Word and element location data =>

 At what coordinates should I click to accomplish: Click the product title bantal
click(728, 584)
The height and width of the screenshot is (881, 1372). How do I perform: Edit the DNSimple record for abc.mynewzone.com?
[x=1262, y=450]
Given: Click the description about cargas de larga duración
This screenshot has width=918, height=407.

Task to carry out => Please write out the stretch from the line containing "Given: Click the" through the end of the material again, swapping "description" for "caption" and keeping everything else the same.

Full output =>
Given: Click the caption about cargas de larga duración
This screenshot has width=918, height=407.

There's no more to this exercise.